In terms of revenues, HOOD reported $380 million in Q4 – representing a 5% YOY increase from $363 million. However, on a full-year basis, HOOD’s revenues declined 25% from $1.8 billion in 2021 to $1.3 billion. Meanwhile, HOOD successfully reduced its operating costs in 2022 to $2.3 billion compared to $3.4 billion a year ago. In this way, HOOD’s net loss declined from $3.6 billion to $1 billion in 2022. Given the company’s significant cost reductions, HOOD could be on the right track to profitability as it continues to expand its services and reduce its costs.
While HOOD’s financials could be underwhelming for many investors, it is worth noting that the company lost $57 million due to a processing error. This error caused HOOD to sell shares of Cosmos Health Inc. (NASDAQ: COSM) short into the market following COSM’s 1-for-25 reverse split. Despite detecting this error quickly, HOOD still lost a substantial amount of cash as it bought back these shares against a rapidly rising stock price.
Q1 2023 Earnings
n its Q1 2023 report, HOOD’s assets increased 20% QoQ from $23 billion to $27.7 billion, while its cash and cash equivalents decreased 14% QoQ from $6.3 billion to $5.4 billion. HOOD’s total liabilities increased by 27% QoQ from $16.3 billion to $20.7 billion.
Revenue also increased 47% YoY from $299 million to $441 million. Operating costs increased almost 37% from $690 million to $950 million, which contributed to the operating loss increase of 30% YoY from $391 million to $509 million. As a result, HOOD’s net loss increased 30% YoY to $511 million.
@JesseLeeDow1 is bullish on the HOOD stock forecast this week.
@OptionsJohnny believes HOOD stock may reach $19.09 breaking out of the falling wedge.
HOOD stock’s trend is neutral with the stock trading in a sideways channel between $8.33 and $10.15 which it has broken recently. Looking at the indicators, the stock is trading above the 200, 50, and 21 MAs which are bullish indications. Meanwhile, the RSI is overbought at 74 and the MACD is bullish.

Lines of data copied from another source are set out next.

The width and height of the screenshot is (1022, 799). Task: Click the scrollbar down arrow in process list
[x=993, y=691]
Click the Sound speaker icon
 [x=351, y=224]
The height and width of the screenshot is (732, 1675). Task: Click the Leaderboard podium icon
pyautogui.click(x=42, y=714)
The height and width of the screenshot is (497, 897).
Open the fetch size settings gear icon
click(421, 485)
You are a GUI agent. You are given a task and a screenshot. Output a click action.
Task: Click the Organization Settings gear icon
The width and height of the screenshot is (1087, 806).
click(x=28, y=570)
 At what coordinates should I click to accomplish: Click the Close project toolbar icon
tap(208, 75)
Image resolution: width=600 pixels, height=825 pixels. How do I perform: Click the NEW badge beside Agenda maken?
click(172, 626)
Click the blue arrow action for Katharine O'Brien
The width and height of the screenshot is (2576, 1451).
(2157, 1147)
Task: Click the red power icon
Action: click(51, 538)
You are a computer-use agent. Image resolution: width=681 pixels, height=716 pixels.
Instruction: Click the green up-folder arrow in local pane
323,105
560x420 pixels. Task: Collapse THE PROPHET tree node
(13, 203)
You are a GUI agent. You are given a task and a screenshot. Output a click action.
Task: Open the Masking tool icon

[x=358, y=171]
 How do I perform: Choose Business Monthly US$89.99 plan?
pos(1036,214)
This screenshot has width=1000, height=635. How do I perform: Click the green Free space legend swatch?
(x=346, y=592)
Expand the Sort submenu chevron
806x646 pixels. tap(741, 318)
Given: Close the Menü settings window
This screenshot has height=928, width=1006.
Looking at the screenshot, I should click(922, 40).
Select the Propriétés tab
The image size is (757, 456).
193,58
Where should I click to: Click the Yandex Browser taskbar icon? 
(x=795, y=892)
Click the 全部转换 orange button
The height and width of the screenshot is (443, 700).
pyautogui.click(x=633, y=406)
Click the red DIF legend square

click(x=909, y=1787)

As for the fundamentals, HOOD has an upcoming catalyst in the closing of the X1 acquisition this quarter. Moreover, HOOD is expected to post its Q2 earnings on August 23 which are critical to confirm whether HOOD has been gaining market share from Coinbase or not.
HOOD Stock Forecast
HOOD is currently seeing a lot of interest, with speculations of it gaining market share over its competitor in the crypto trading space Coinbase. Given HOOD’s efforts to cut its expenses with the last round of layoffs, the platform is actively improving its long-term profitability prospects which would be a major achievement for the company. Meanwhile, HOOD is actively trying to broaden its product offering by venturing into the credit card space with the planned acquisition of X1 which is set to be closed this quarter. For these reasons, the HOOD stock forecast appears to be bright this year.